Bis heute ist nicht eindeutig geklärt, welche Verantwortung der damalige Ministerpräsident Stefan Mappus für einen Wasserwerfer-Einsatz trägt wie er in Deutschland zuvor nur aus Gorleben, Wackersdorf oder Wyhl bekannt war. Es gibt Indizien, daß er in den Tagen vor dem 30. September 2010 bei der Stuttgarter Polizeiführung einen harten Einsatz gegen die Demonstrationen anordnete, die im September im Wochenabstand von 60.000 auf über 100.000 angewachsen waren. Offenbar hatte Mappus erkannt, daß eine Platzbesetzung - und damit das Aus für 'Stuttgart 21' - unmittelbar bevorstand.
Die beiden 40- und 47-jährigen angeklagten Beamten waren als Einsatzabschnittsleiter eingesetzt und für die Wasserwerfer zuständig. Offenbar entziehen sich die höheren Ebenen der Verantwortung, denn obwohl der Einsatz der Wasserwerfer von der Polizeiführung angeordnet war, behauptete diese gegenüber der Staatsanwaltschaft, sie habe die Auflage erteilt, sich beim Einsatz der Wasserwerfer auf "Wasserregen" zu beschränken und nicht mit gezielten Wasserstrahlen gegen DemonstrantInnen vorzugehen.
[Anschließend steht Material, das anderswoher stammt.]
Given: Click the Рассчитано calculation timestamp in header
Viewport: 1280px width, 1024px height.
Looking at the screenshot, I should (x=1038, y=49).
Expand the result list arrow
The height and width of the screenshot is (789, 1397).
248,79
Angeblich verstärkten die Polizei-Einsatzleiter vor Ort ohne Deckung von Oben den Einsatz: Weil die abschreckende Wirkung nicht ausreichend gewesen sei und "immer mehr Demonstranten in den Schloßgarten" gekommen seien, habe der Wasserwerfer-Einsatz von "Wasserregen", "Wassersperren", "Wasserstößen" bis hin zu "Wasserstrahlen" intensiviert werden müssen.
Dabei ist nach internen Polizei-Vorschriften eigentlich untersagt, daß mit dem Wasserstrahl, der schwere Verletzungen hervorrufen kann, auf die Köpfe von Menschen gezielt wird. Den beiden Angeklagten wird nun vorgeworfen, die angebliche Vorgabe einer Beschränkung des Wasserwerfer-Einsatzes auf "Wasserregen" nicht an den Staffelführer und an die Besatzungen der Wasserwerfer weitergegeben zu haben. Ungeklärt bleibt dabei die Frage, ob die Besatzung der Wasserwerfer den Einsatz quasi versehentlich verschärfte. Gerügt wird von der Staatsanwaltschaft darüber hinaus, daß die beiden Angeklagten nicht dafür gesorgt hätten, daß die Köpfe von DemonstrantInnen verschont blieben. Wer sich an die bürgerkriegsähnlichen Szenen im Stuttgarter Schloßgarten erinnert (Siehe unseren Artikel vom 30.09.10) wird sich fragen, ob all die Exzesse am 30. September 2010 - Schlägen gegen liegende DemonstrantInnen, Stöße in den Graben, Pfefferspray mitten ins Gesicht - ohne Vorgaben von Oben zu erklären sind. Und ebenso liegt die Frage auf der Hand, ob mit diesem Gerichtsverfahren lediglich ein "Bauernopfer" inszeniert werden soll.